Языковедческий релятивизм вождя нашел отражение в советской повседневности: передовицы восхищались изобилием плановой экономики, но все сталинское правление – от индустриализации, раскулачивания и голода ранних 1930‐х через пред- и военную мобилизацию и до послевоенной разрухи рубежа 1940–1950-х – в СССР царил тотальный дефицит любых продовольственных и бытовых товаров. И здесь вариативность в понимании слов возвращалась на новом витке: все жители знали, что пустые полки магазинов и/или исчерпанность своей карточной нормы на тот или иной продукт вовсе не означают, что его нельзя достать втридорога на черном рынке, по блату или за взятку.
Смысл слов определяет контекст или наоборот?
Герой «Частной жизни Петра Виноградова» читает одно и то же стихотворение в разных обстоятельствах: в начале его, обычного парня, осмеивают за неумелый стих, в конце фильма ему же, производственнику-орденоносцу, аплодируют за те же строки. Он удивлен, и его приятель объясняет, что стихи так и остались плохими, как бы подбадривая героя тем, что реальное качество его поэзии неважно по сравнению с его же трудовыми достижениями.
Подобный момент есть в «Иване»: герой разгневанно и порывисто выкрикивает фразу о том, что одной силы в строительстве недостаточно, нужна и «школа». Наставник Ивана показывает, как нужно произносить фразу – отчетливо, с равномерной громкостью. Эпизод метафорически отражает мысль, к которой персонажа подводит весь сюжет фильма: сила без умений бесполезна и даже вредна – здесь воплощается большевистское противопоставление стихийности и сознательности.

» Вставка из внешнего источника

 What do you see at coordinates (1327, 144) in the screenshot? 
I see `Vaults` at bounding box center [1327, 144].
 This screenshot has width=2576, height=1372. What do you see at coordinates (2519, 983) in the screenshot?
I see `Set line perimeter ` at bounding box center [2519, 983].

В этой метафоре стихийным материалом, требующим сознательного оформления, является высказывание, причем высказывание, несущее верный смысл. Однако его верность определяет именно форма высказывания – то есть способ его произнесения. Здесь вспоминается, как Алексей Юрчак описал
результат перформативного сдвига, произошедшего в советском авторитетном дискурсе в период позднего социализма. Значительная часть эффективности этого языка – то, что производило наибольшее впечатление на слушателей, – формировалась на уровне фразеологической структуры и синтаксической формы высказывания, а не на уровне буквального смысла. […] Авторитетный язык был способен повлиять на слушателей даже тогда, когда его не понимали. Выражаясь терминами Романа Якобсона, этот язык воздействовал на аудиторию в первую очередь на уровне своей «поэтической функции», на уровне того, как высказывание звучит, а не что в нем говорится [Юрчак 2014: 167].
При этом замечания Юрчака о времени позднего социализма актуальны не только для пропаганды сталинского периода, но и для механизмов любой политической риторики, – недаром следующим примером антрополог разобрал лозунг предвыборной кампании Дуайта Эйзенхауэра в США начала 1950‐х годов.
Прочтение одного и того же текста с разной уверенностью в читаемом встречается и в «Любви и ненависти». Инженер, сочувствующий красным, не может складно прочитать белогвардейское заявление о разгроме большевистских банд, которое за него бойко читает белый офицер.
В «Совершеннолетии» немецкий солдат знакомится с русским языком по словарю и большевистской листовке. Разумеется, слово «товарищ», сказанное героине-подпольщице, находящейся под надзором солдата, звучит двусмысленно.
Сюжет «Стожаров» строится вокруг того, что Андрей Стожар занимает в строю место своего брата Максима. Вместо того чтобы отправиться в военкомат и требовать/просить назначения в соответствующую часть, Андрей сочиняет телеграмму с этой просьбой «первому красному офицеру» Клименту Ворошилову. При этом в разговоре с телеграфистом Андрей, ссылаясь на тайну переписки, гарантируемую «нашей Конституцией», просит никому не говорить об этом до тех пор, пока (но важнее – на случай, если) Ворошилов не ответит. О просьбе Андрея и положительном решении наркома обороны сообщает голос диктора из репродуктора. То есть успешность закрепляется за устной, коллективно-слышимой речью, тогда как честолюбивые желания соотносятся с индивидуализированной интимностью письменного текста, хоть и обретшего фактически коллективное бытование в посредничестве телеграфистов.